Discharge from the umbilicus
Discharge from the umbilicus may be pus, mucus, urine or faeces. An umbilical granuloma is a common lesion that first becomes evident after separation of the umbilical cord. There is a small accumulation of granulation tissue in the umbilicus, accompanied by a seropurulent discharge. If it has a definite stalk it can be ligated without anaesthesia, but most often it is treated by topical application of silver nitrate. Ectopic bowel mucosa has a similar appearance but has a smooth, red, glistening surface and discharges mucus. It is treated in the same way. Persistence of part or all of the vitellointestinal (omphalomesenteric) duct produces one of a number of abnormalities, which usually present in early infancy but may not be evident for some years. Complete patency of the tract allows ileal fluid and air to discharge from the umbilicus. Persistence of one part produces a sinus or cyst, which may become infected to form an abscess and may discharge pus. A vitellointestinal band attaching the ileum to the deep surface of the umbilicus may cause intestinal obstruction. A Meckel’s diverticulum represents persistence of the ileal part of the duct. Vitellointestinal duct remnants are excised.
Urinary discharge from the umbilicus suggests a persistent communication with the bladder in the form of a patent urachus. Sometimes it may produce a cystic mass or abscess in the midline just below the umbilicus. Urachal remnants should be excised.
The anus and perineum
A variety of unrelated conditions affect the anus and perineum in children.
These are usually seen in infants and toddlers when passage of a hard stool splits the anal mucosa, causing sharp pain and often a few drops of bright blood. The condition is of little consequence and the fissure usually heals within days. Examination of the anal margin shows a split in the epithelium anteriorly or posteriorly in the midline. An anal fissure may occur in an older child, in which situation it tends to be related to constipation. The child gets severe pain on defaecation and becomes reluctant to defaecate, further worsening the constipation. Treatment is directed at overcoming the underlying constipation. A stool softener and lubricant, e.g. paraffin oil, may be helpful. A chronic indolent, often non-painful, fissure away from the midline may indicate inflammatory bowel disease, such as Crohn disease.
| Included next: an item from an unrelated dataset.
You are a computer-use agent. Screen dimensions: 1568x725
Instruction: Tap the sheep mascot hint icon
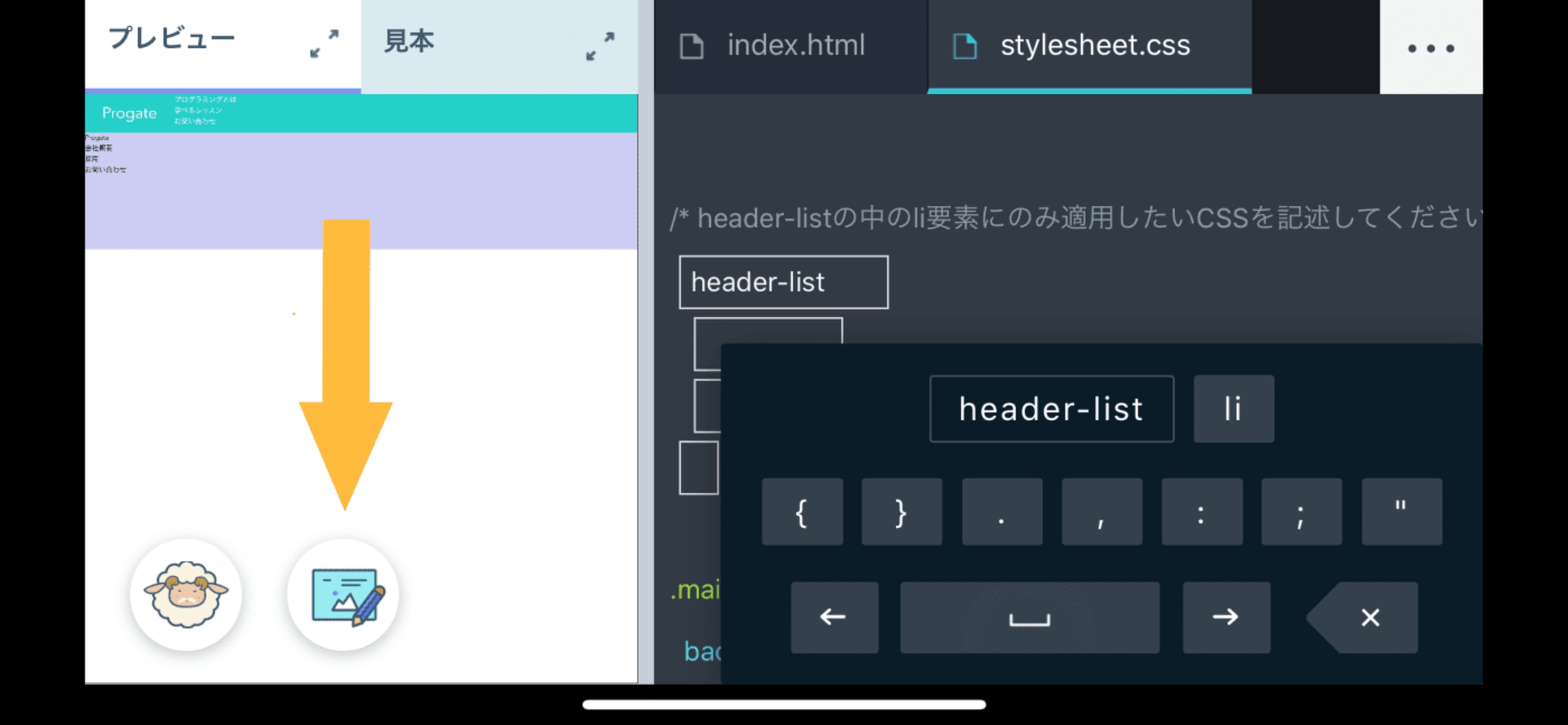coord(186,594)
These are most likely to occur in the first year of life from infection of an anal gland. The abscess points superficially, a centimetre or two from the anal canal. The abscess should be drained and the fistula between the abscess and the anal canal laid open to reduce the likelihood of recurrence.
Rectal prolapse tends to occur in the second and third years of life in otherwise normal children. The rectum prolapses during defaecation and returns spontaneously afterwards. In some, manual reduction is required. The prolapsed mucosa may become congested and bleed but causes little discomfort. Clinically, it needs to be distinguished from prolapse of a benign rectal polyp (a benign hamartomatous lesion seen in children) and the apex of an intussusception (the child would have other symptoms of intussusception). The passage of time, and treatment of any underlying constipation, is all that is required in the majority of toddlers. Occasionally, a sclerosant is injected into the submucosal plane of the rectum for persistent cases.
In a few patients there is an underlying organic cause for the rectal prolapse. Usually the reason is obvious, as in paralysis of anal sphincters in spina bifida and sacral agenesis, undernourished hypotonic infants, bladder exstrophy, cloacal exstrophy, following surgery for imperforate anus, or malabsorption.